● **YOUR INSTRUCTIONS**
From the line containing "UNS Bonsai 017 (429, 1085)" to the final line of the listing, restate each line word for word and add nothing.

● **MATERIAL FOR THIS TASK**
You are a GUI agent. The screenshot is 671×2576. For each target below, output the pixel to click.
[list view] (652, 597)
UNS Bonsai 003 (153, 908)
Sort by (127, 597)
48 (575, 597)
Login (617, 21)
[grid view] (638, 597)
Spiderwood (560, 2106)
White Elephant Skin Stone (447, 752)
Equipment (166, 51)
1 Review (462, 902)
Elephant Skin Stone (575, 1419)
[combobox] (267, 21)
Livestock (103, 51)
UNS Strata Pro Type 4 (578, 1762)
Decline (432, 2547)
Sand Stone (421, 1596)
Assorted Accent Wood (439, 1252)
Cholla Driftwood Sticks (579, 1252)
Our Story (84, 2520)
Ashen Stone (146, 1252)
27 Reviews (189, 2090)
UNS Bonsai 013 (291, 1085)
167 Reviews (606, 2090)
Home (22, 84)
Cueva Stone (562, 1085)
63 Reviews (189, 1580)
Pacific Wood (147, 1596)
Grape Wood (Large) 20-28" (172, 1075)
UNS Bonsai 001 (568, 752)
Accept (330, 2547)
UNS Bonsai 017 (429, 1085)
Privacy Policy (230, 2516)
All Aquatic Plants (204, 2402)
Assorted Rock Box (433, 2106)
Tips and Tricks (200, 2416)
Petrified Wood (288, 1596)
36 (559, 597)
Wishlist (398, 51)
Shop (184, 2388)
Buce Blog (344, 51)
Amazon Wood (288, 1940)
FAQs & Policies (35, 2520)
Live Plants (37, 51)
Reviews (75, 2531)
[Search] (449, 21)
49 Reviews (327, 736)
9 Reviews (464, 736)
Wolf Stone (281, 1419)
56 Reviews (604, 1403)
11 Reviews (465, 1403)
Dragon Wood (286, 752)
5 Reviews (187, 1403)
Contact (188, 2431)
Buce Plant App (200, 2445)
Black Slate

● **WRITTEN ANSWER**
UNS Bonsai 017 (429, 1085)
Privacy Policy (230, 2516)
All Aquatic Plants (204, 2402)
Assorted Rock Box (433, 2106)
Tips and Tricks (200, 2416)
Petrified Wood (288, 1596)
36 (559, 597)
Wishlist (398, 51)
Shop (184, 2388)
Buce Blog (344, 51)
Amazon Wood (288, 1940)
FAQs & Policies (35, 2520)
Live Plants (37, 51)
Reviews (75, 2531)
[Search] (449, 21)
49 Reviews (327, 736)
9 Reviews (464, 736)
Wolf Stone (281, 1419)
56 Reviews (604, 1403)
11 Reviews (465, 1403)
Dragon Wood (286, 752)
5 Reviews (187, 1403)
Contact (188, 2431)
Buce Plant App (200, 2445)
Black Slate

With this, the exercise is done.